Screenshot grounding data:
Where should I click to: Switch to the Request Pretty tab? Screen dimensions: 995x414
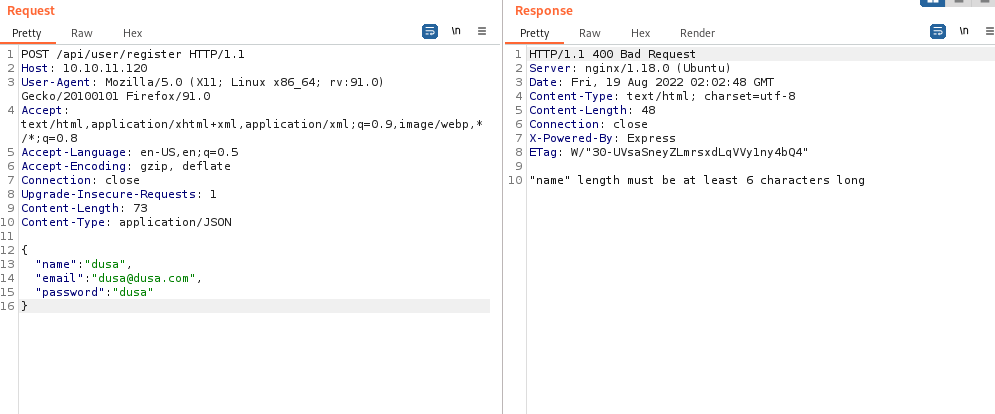coord(27,33)
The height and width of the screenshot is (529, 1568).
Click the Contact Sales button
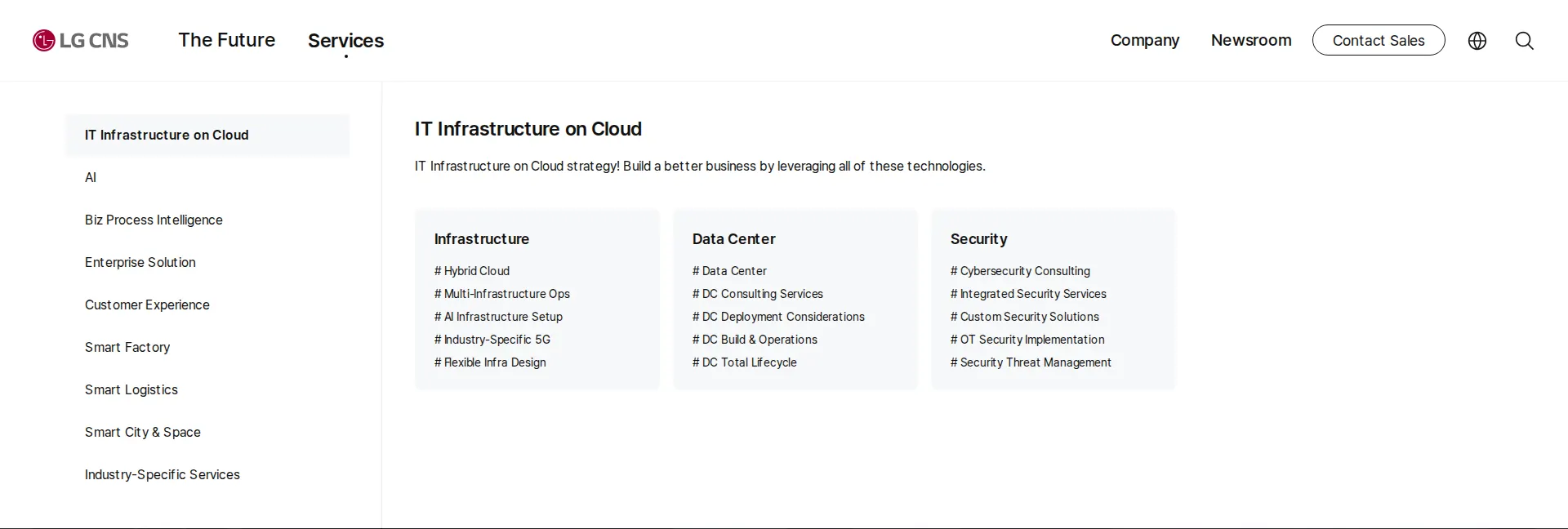point(1379,40)
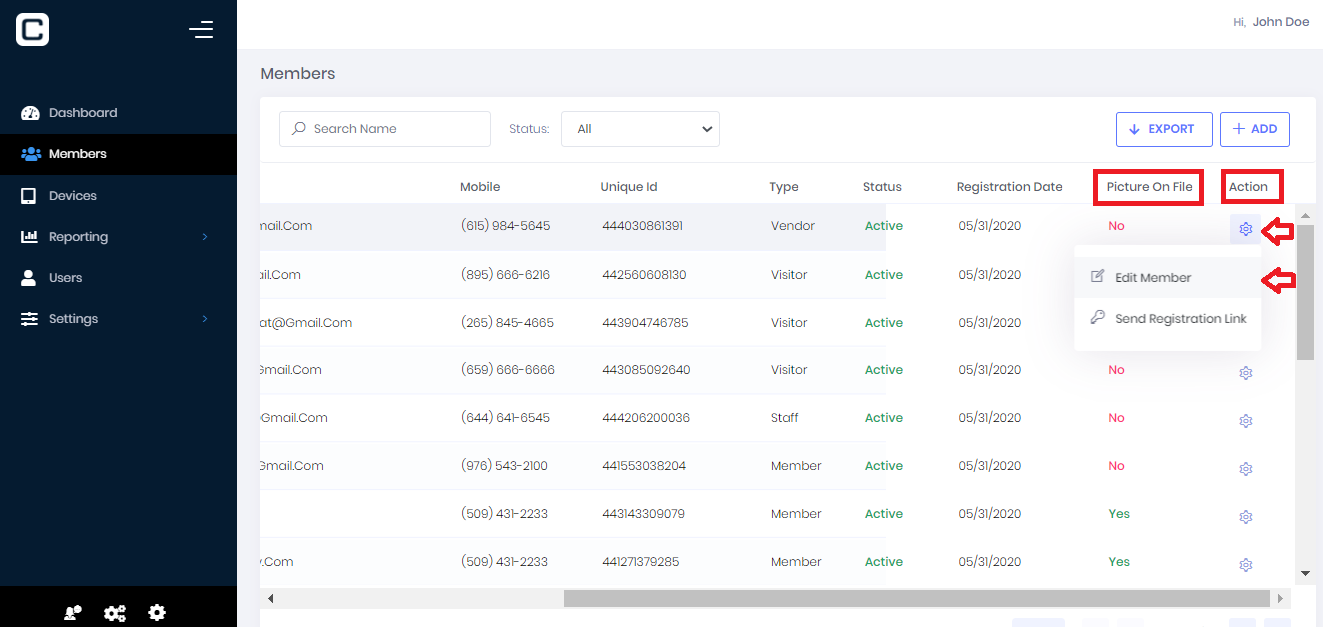The width and height of the screenshot is (1323, 627).
Task: Expand the Settings submenu
Action: (73, 319)
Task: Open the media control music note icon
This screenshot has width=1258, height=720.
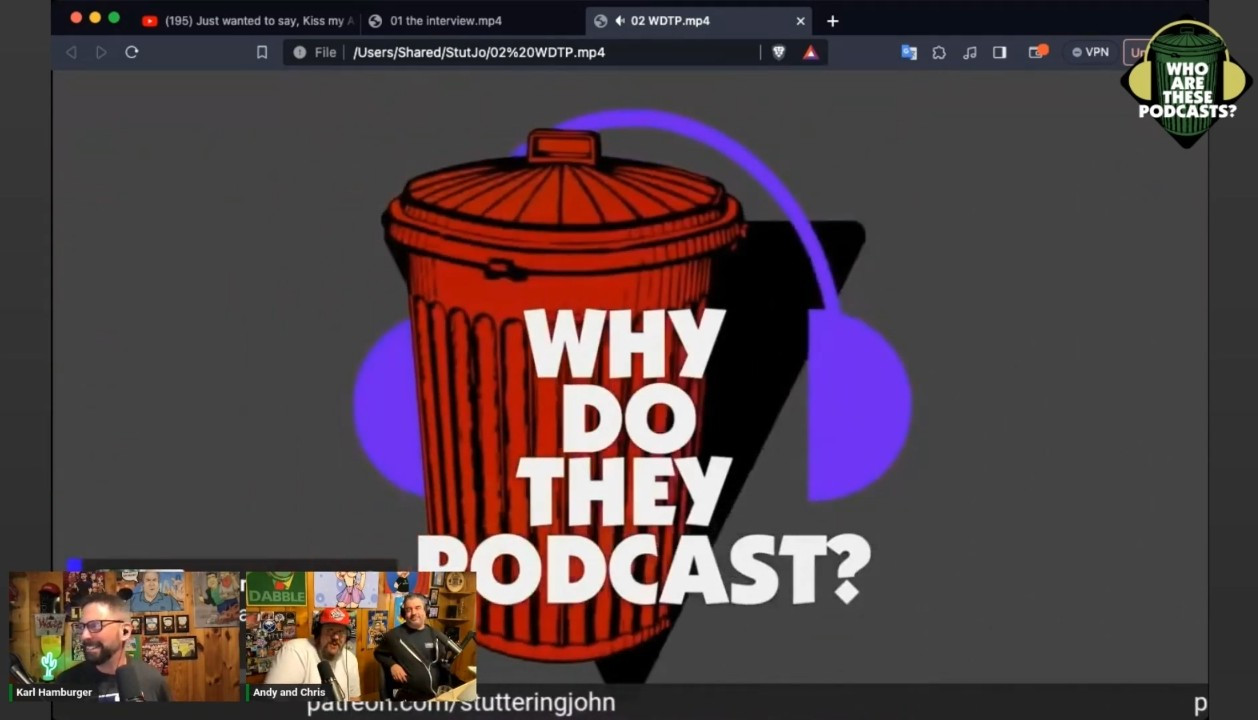Action: [969, 52]
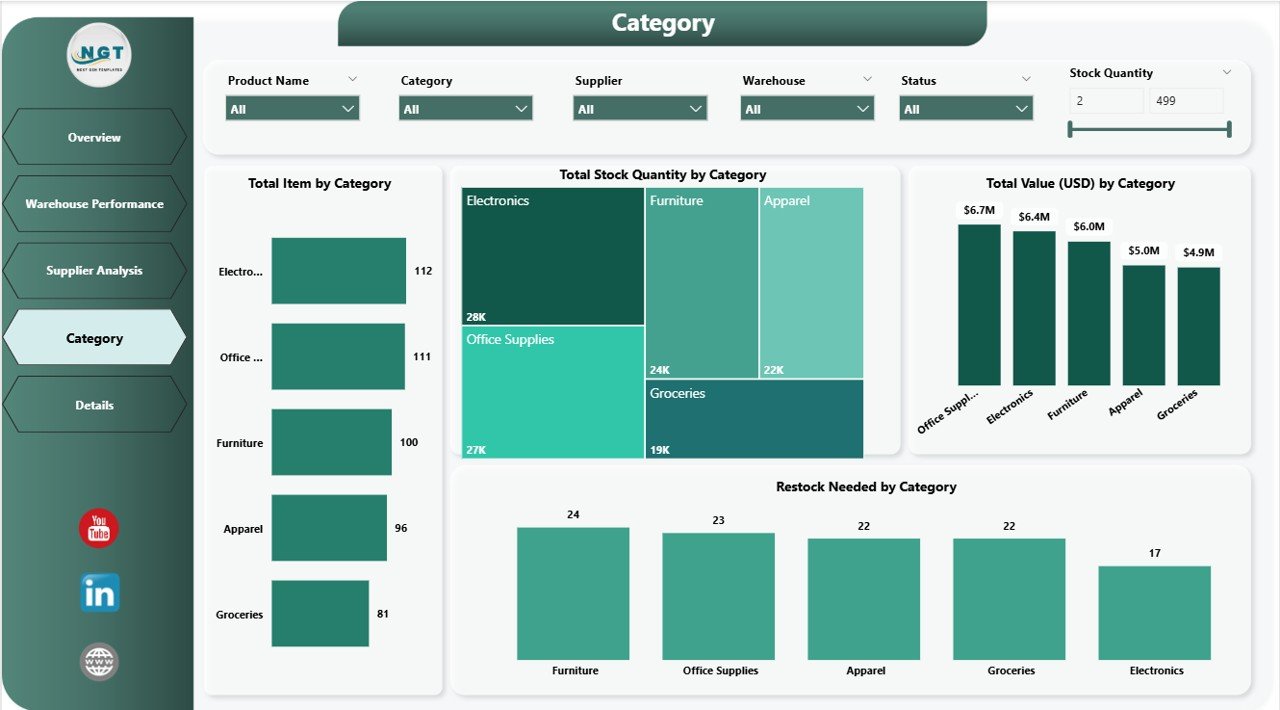Screen dimensions: 1280x710
Task: Click the chevron icon beside Warehouse label
Action: (866, 79)
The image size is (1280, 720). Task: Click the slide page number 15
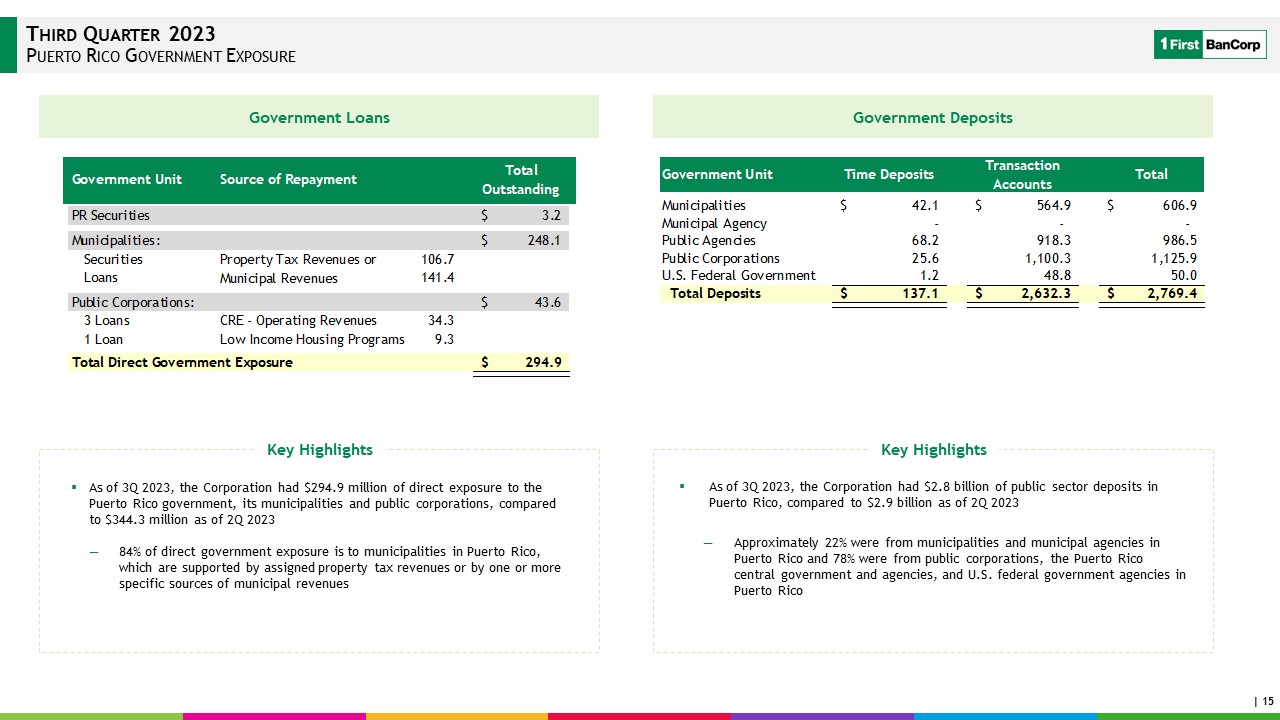tap(1266, 701)
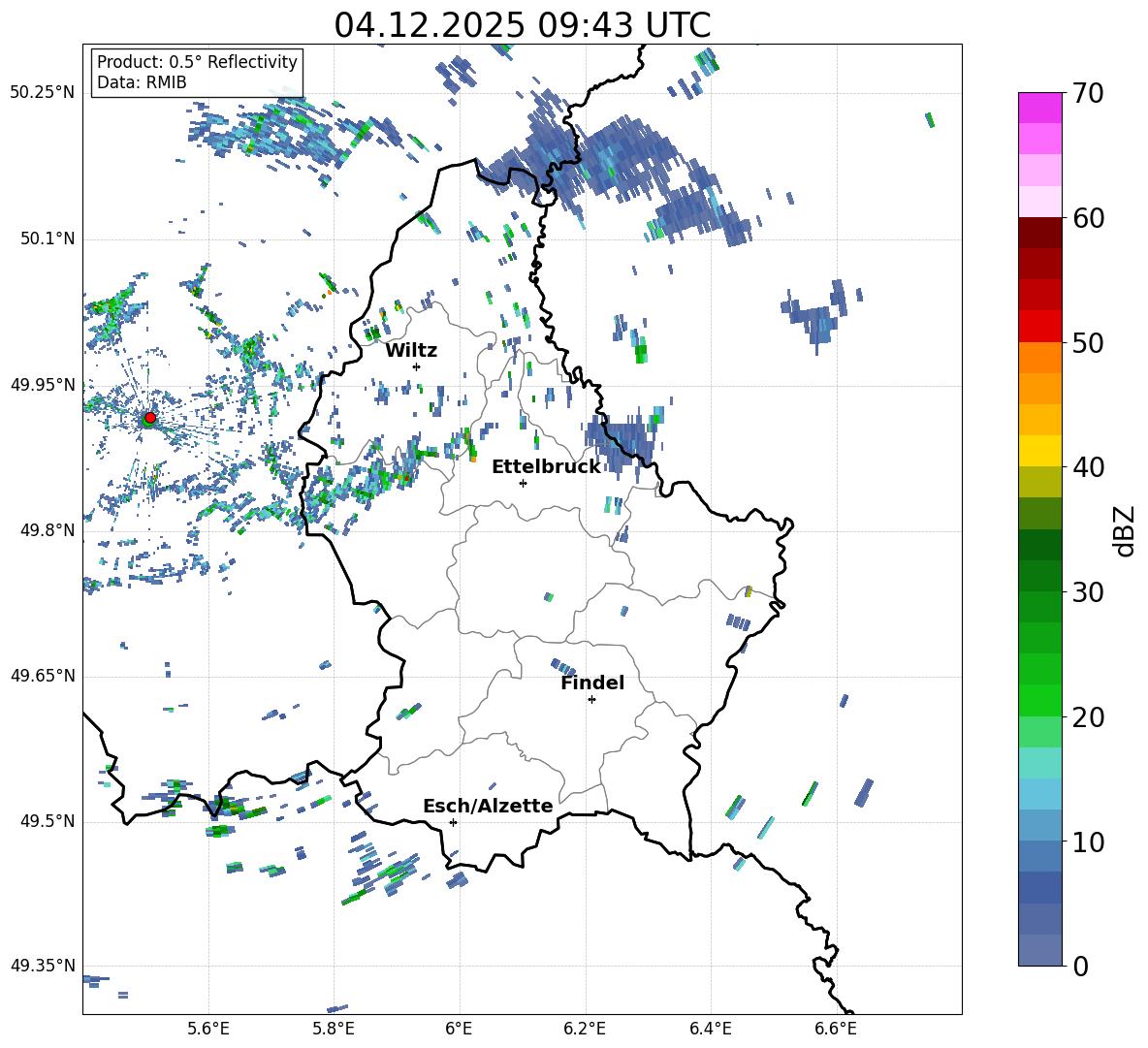This screenshot has height=1048, width=1148.
Task: Select the Ettelbruck city label
Action: 546,467
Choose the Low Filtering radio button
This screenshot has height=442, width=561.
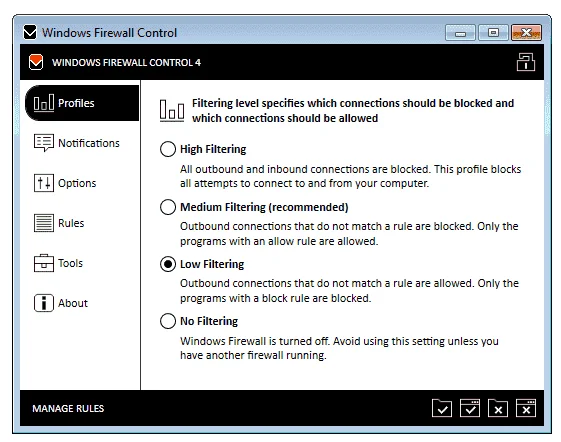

■ **About this exercise**:
The reply must hold every line above exactly as written and none of the pictures.

■ **Answer area**:
Where should I click to: Switch to the Request Pretty tab? Screen dimensions: 995x414
coord(27,33)
The height and width of the screenshot is (529, 1568).
Click the Contact Sales button
point(1379,40)
The width and height of the screenshot is (1323, 627).
Task: Expand the Settings submenu
Action: (73, 319)
Task: Open the media control music note icon
This screenshot has width=1258, height=720.
Action: [969, 52]
Screen dimensions: 1280x710
Task: Click the chevron icon beside Warehouse label
Action: (866, 79)
The image size is (1280, 720). Task: Click the slide page number 15
tap(1266, 701)
This screenshot has height=1048, width=1148.
Task: Select the Ettelbruck city label
Action: 546,467
Choose the Low Filtering radio button
This screenshot has height=442, width=561.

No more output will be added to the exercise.